Macintosh made the comment during an exchange with Justice Lauri Ann Fenlon after she challenged him on his contention that VANOC is controlled by the IOC, not governments.
Fifteen women ski jumpers want VANOC deemed government-controlled so that it will adhere to the Charter of Rights and Freedoms and compel the IOC to add a single women’s event on the normal hill to the Games schedule.
“Are the plaintiffs not complaining that VANOC, part of what VANOC is doing, is providing government-funded venues... and it is providing that to a Games, a program [they say] discriminates against women?” Fenlon asked.
Macintosh said the complaint is really against the IOC, which made the 2006 decision not to add women’s ski jumping. He said governments act as overseers and do not control the local organizing committee.
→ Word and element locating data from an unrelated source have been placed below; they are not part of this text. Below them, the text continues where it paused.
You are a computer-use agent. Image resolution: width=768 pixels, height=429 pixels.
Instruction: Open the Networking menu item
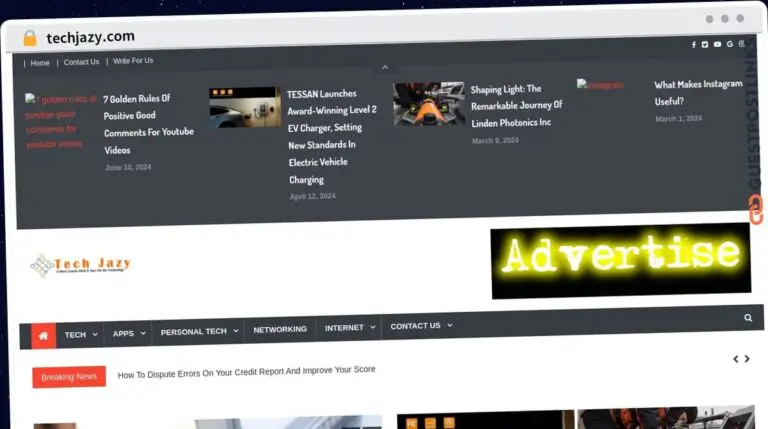(x=280, y=329)
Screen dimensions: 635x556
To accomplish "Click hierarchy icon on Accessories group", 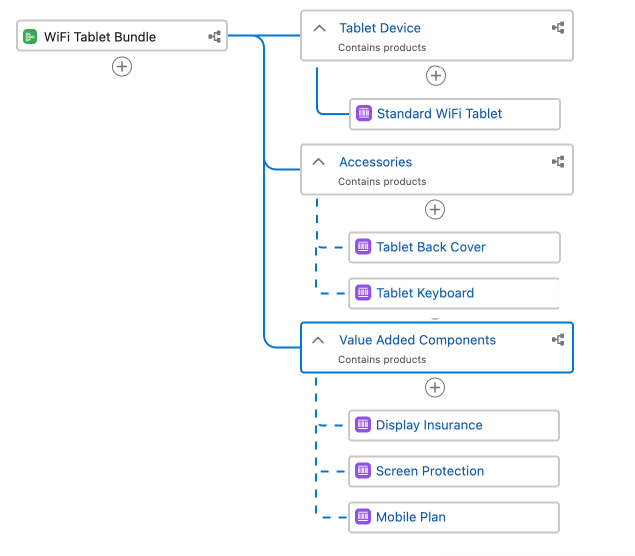I will tap(558, 162).
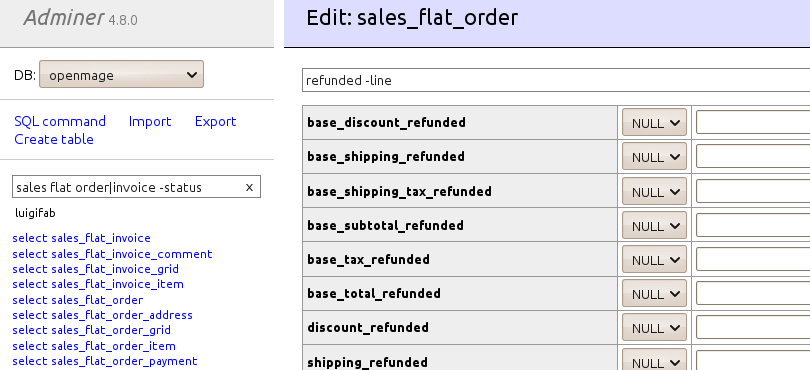The height and width of the screenshot is (370, 810).
Task: Select the sales_flat_order_payment table
Action: coord(105,361)
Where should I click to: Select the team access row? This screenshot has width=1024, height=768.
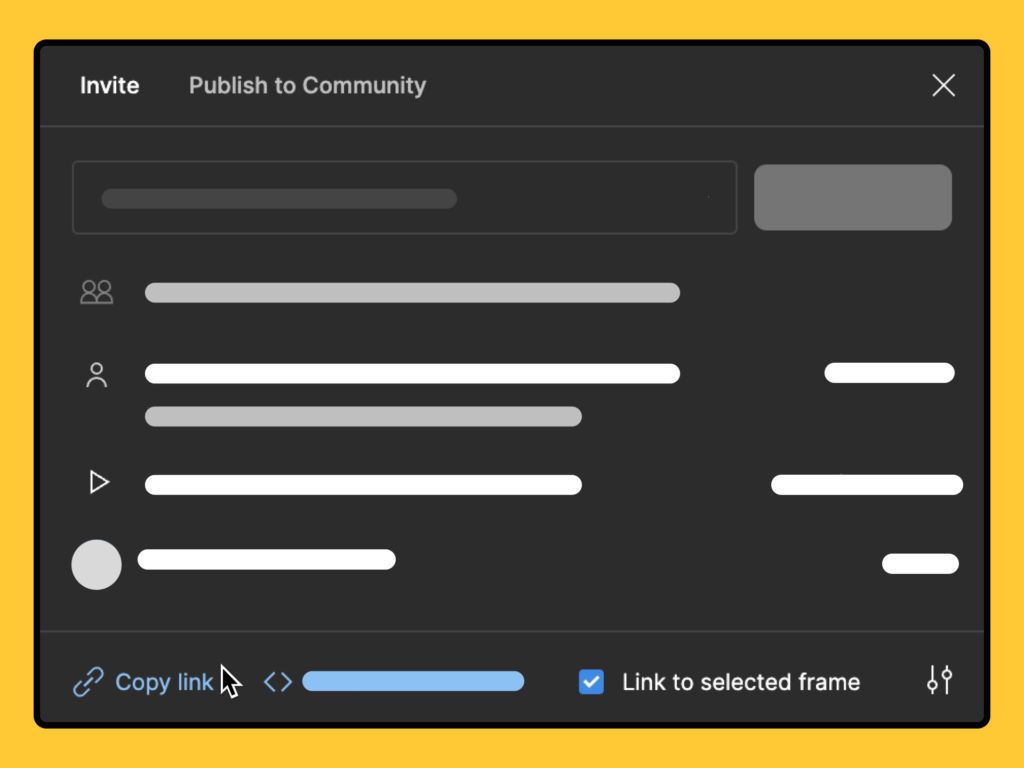coord(412,292)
“VANOC has always behaved commendably and progressively and will host in a perfectly and proper way,” Macintosh said. He added VANOC “wanted these people here” and feels badly their competition won’t happen.
The IOC, he said, does not discriminate against women. “Far from having erected those barriers, it is the IOC’s mission to dismantle them.”
Macintosh later cited an affidavit by Walter Sieber, a VANOC director and member of the Olympic program commission. Sieber indicated the OPC carefully considered adding women’s ski jumping because of gender equity. It eventually ruled against women’s ski jumping because there would only be one pre-Vancouver 2010 world championship and international participation did not meet IOC criteria.
Special notice however, was given when the executive board said it would “be closely following the development... with a view to its inclusion in future Olympic Games.”
Ross Clark, lawyer for the plaintiffs, noted in his submission earlier in the week that skicross was newer and less popular than ski jumping.
Macintosh denied that the cost of adding a women’s competition was a concern of VANOC.
Outside the court, ski jumper Katie Willis’s mother Jan questioned VANOC’s support. Willis said VANOC Nordic combined and ski jumping manager John Heilig told her in an early January 2008 phone call that if Canadian ski jumpers joined a news conference by American women’s ski jumping advocates “we won’t let you use the facility.”
“He said he got orders,” Willis said. “A shocking comment to hear, but it didn’t seem like it would come from his lips.”
Heilig could not be reached for comment.
With reporting from Bob Mackin in Vancouver.